Admittedly, I could say that every week. And I strongly urge anyone to read every one of his Guardian columns. But this one strikes very close for me. He describes something that was a major (the major) factor in naming this blog Anachronicles. There are several ways in which I feel out of synch with my time, although I have already mentioned that I sometime question how much other times really were (or will be) different, and how much comes from biased perception.

But I have always reckoned that much of it is genuine. And it is confirmed by data, as he shows. He calls our epoch the Age of Loneliness, which is appropriate, although I reckon that it is also an age of individualism (and he does cover that too). This feeling must be magnified by living in the UK: it appears to be pretty much the capital of the lonely/individualistic world.

Maybe there is a kind of paradox that I should feel so strongly about that when I guess quite a few people over the years would have considered me some kind of loner –it’s true that I am not a natural herd follower and that I would often not feel like joining in some “group fun” that did not look like fun to me. But I know that I was feeling estranged from distinctly superficial interactions, not from interactions per se. Far from a total loner, I have come to realise that pretty much all of my aspirations are about human contacts. 

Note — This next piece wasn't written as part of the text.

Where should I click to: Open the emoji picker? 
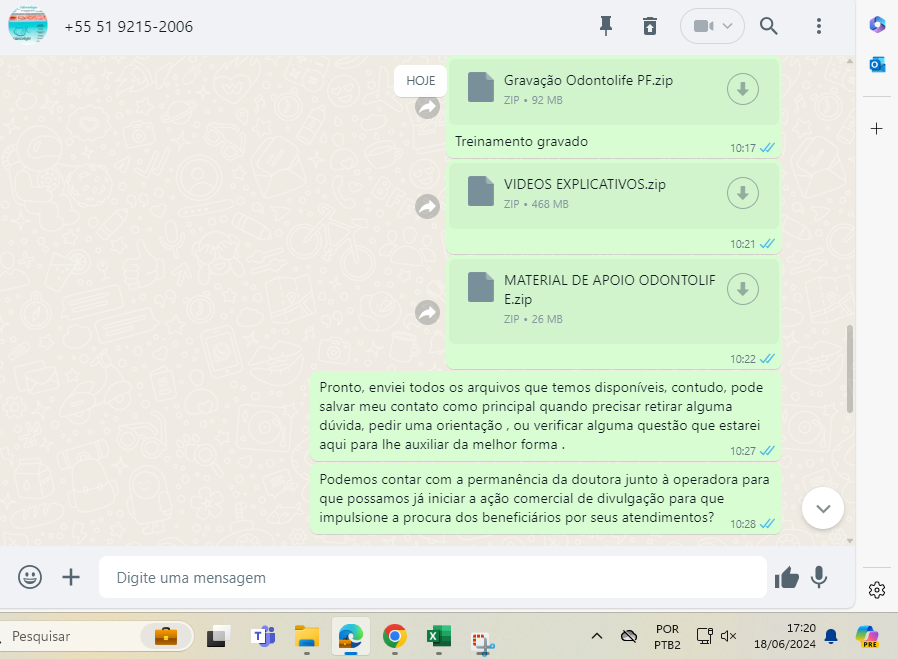31,577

It’s true that I have too many times been hit by unbelievably individualistic, selfish and outrageous behaviour while myself acting as such a team-player that I was giving no more priority to my interests than to those of the person about to wrong me, which probably makes me even more sensitive to the defects of our age. But even ignoring those extreme events, individualism is everywhere. In the office, many people go straight to their desks without saying hello to anyone, and give every impression of avoiding eye contact all day long with anyone trying to maintain that modicum of civility; many people theorise that it’s completely fair play to defend your interest at all costs, even if it means maintaining the most iniquitous situation, and indeed express their expectation that anyone should and will do so; Tories famously theorised that there is no such thing as society.

Yet, and again Monbiot confirms my impressions with data, this simply creates misery. We would be much happier with much less, if only we remembered the skill of sharing it.